-------- Input data

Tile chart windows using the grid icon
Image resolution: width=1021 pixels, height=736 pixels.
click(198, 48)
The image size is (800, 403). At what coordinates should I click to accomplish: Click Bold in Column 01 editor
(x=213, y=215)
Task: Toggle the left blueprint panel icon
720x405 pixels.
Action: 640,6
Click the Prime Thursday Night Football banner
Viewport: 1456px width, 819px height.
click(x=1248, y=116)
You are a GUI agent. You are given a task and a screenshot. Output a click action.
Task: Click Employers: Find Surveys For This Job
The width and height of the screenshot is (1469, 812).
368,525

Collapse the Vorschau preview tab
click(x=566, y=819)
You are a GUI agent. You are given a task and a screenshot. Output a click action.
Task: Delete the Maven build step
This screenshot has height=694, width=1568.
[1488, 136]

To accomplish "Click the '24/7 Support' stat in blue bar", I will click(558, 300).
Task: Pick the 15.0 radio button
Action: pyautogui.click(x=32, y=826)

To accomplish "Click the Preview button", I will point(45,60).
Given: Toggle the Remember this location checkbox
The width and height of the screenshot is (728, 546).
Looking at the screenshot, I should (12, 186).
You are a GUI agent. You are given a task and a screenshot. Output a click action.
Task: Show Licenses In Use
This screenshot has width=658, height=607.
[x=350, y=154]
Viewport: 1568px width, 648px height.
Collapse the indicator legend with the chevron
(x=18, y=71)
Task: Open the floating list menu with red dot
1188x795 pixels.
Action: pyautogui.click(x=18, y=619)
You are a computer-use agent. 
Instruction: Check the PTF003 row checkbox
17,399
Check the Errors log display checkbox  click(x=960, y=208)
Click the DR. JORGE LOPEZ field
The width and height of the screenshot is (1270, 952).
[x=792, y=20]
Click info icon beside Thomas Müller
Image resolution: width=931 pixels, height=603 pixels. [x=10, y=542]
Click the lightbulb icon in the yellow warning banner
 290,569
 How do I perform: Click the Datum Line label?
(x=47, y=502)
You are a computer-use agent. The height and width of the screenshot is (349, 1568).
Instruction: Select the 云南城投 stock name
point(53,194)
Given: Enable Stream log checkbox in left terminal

----------------

Problem
Each entry above has to be transcribed exactly as it appears.

Finished exercise
Tile chart windows using the grid icon
Image resolution: width=1021 pixels, height=736 pixels.
click(198, 48)
The image size is (800, 403). At what coordinates should I click to accomplish: Click Bold in Column 01 editor
(x=213, y=215)
Task: Toggle the left blueprint panel icon
720x405 pixels.
Action: 640,6
Click the Prime Thursday Night Football banner
Viewport: 1456px width, 819px height.
click(x=1248, y=116)
You are a GUI agent. You are given a task and a screenshot. Output a click action.
Task: Click Employers: Find Surveys For This Job
The width and height of the screenshot is (1469, 812).
368,525

Collapse the Vorschau preview tab
click(x=566, y=819)
You are a GUI agent. You are given a task and a screenshot. Output a click action.
Task: Delete the Maven build step
This screenshot has height=694, width=1568.
[1488, 136]

To accomplish "Click the '24/7 Support' stat in blue bar", I will click(558, 300).
Task: Pick the 15.0 radio button
Action: pyautogui.click(x=32, y=826)

To accomplish "Click the Preview button", I will point(45,60).
Given: Toggle the Remember this location checkbox
The width and height of the screenshot is (728, 546).
Looking at the screenshot, I should (12, 186).
You are a GUI agent. You are given a task and a screenshot. Output a click action.
Task: Show Licenses In Use
This screenshot has width=658, height=607.
[x=350, y=154]
Viewport: 1568px width, 648px height.
Collapse the indicator legend with the chevron
(x=18, y=71)
Task: Open the floating list menu with red dot
1188x795 pixels.
Action: pyautogui.click(x=18, y=619)
You are a computer-use agent. 
Instruction: Check the PTF003 row checkbox
17,399
Check the Errors log display checkbox  click(x=960, y=208)
Click the DR. JORGE LOPEZ field
The width and height of the screenshot is (1270, 952).
[x=792, y=20]
Click info icon beside Thomas Müller
Image resolution: width=931 pixels, height=603 pixels. [x=10, y=542]
Click the lightbulb icon in the yellow warning banner
 290,569
 How do I perform: Click the Datum Line label?
(x=47, y=502)
You are a computer-use agent. The height and width of the screenshot is (349, 1568).
Instruction: Select the 云南城投 stock name
point(53,194)
Given: Enable Stream log checkbox in left terminal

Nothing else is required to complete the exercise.